Un autre élément important dans le virage de la LCR vers « l’anticapitalisme » tient à l’important réseau de contacts aux plus hauts niveaux des médias et de l’appareil politique bourgeois français qu’ils ont développés durant les années 1980 et 1990. La présidence de Mitterrand de 1981 à 1995 a marqué un net changement de climat politique par rapport aux années 1970. Les immenses espoirs que les masses plaçaient dans l’élection de Mitterrand ont été trahis lorsqu’il s’est lancé en 1983 dans une politique d’austérité pour limiter les augmentations de salaire. À cette période, la LCR commença à évoluer, comme d’autres groupes d’anciens étudiants radicaux, pour devenir une organisation hermaphrodite ayant à la fois les aspects d’un groupe protestataire et ceux d’un parti de l’establishment.
De nombreux membres de la LCR allèrent rejoindre le PS, où ils occupent maintenant des postes importants : Henri Weber, aujourd’hui un allié de l’ex-premier ministre Laurent Fabius ; Julien Dray, l’ex dirigeant de l’organisation de jeunesse de la LCR, le Mouvement d’action syndicale (MAS), et maintenant l’un des principaux conseillers de la candidate PS à la présidentielle, Ségolène Royal ; Gérard Filoche, qui a quitté la LCR au début des années 1990 et qui joue maintenant un rôle important dans les contacts du PS avec les dirigeants syndicaux. Un autre membre de la LCR, Edwy Plenel, qui l’a quitté au début des années 1980, est devenu l’éditeur du quotidien français de référence Le Monde.

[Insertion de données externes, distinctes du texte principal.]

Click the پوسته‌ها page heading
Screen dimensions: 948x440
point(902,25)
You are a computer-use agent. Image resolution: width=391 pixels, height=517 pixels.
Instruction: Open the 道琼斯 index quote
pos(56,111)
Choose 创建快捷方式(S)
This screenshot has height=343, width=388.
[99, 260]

Le tournant à gauche du climat politique après les grèves massives des cheminots de novembre-décembre 1995 a amené la LCR à collaborer directement avec les principaux partis bourgeois français. Une indication de la duplicité fondamentale de la LCR est qu’elle ne discute jamais dans sa presse ou devant sa base de ses arrangements avec les partis bourgeois, mais par contre affiche souvent une opposition intransigeante envers le PS. Ces relations sont rarement mentionnées dans les médias bourgeois français, mais sont très bien détaillées dans des livres sur la LCR, y compris ceux qui sont vendus dans la propre librairie de la LCR.
Le gouvernement du Premier ministre socialiste Lionel Jospin de 1997 à 2002 s’étant discrédité par ses programmes d’austérité et de privatisation, il entama des négociations avec la LCR. Il faut noter que Jospin lui-même était parvenu au poste de Premier ministre après avoir débuté sa carrière politique au sein d’un autre parti révisionniste, anciennement trotskyste, l’Organisation communiste internationaliste (OCI) dirigée par Pierre Lambert – aujourd’hui le Parti ouvrier indépendant (POI).
Lors de négociations secrètes précédant les élections présidentielles de 2002, la LCR avait adopté le rôle de couverture politique du PS. Le PS avait accepté d’aider le candidat de la LCR, Olivier Besancenot, à obtenir les 500 signatures requises et à organiser une couverture médiatique en sa faveur si en échange la LCR promettait d’entretenir l’image de Jospin auprès des électeurs de gauche dans ses déclarations en vue du second tour des élections. Dans les faits, le PS et la LCR avaient mal calculé leur opération et l’impopulaire Jospin avait été éliminé au premier tour, entraînant un second tour entre le conservateur Chirac et le néo-fasciste Le Pen.
Au lieu d’appeler à un boycott au moment où le système électoral était discrédité aux yeux d’une grande partie de la population, la LCR s’était alignée sur la bourgeoisie en appelant à voter Chirac.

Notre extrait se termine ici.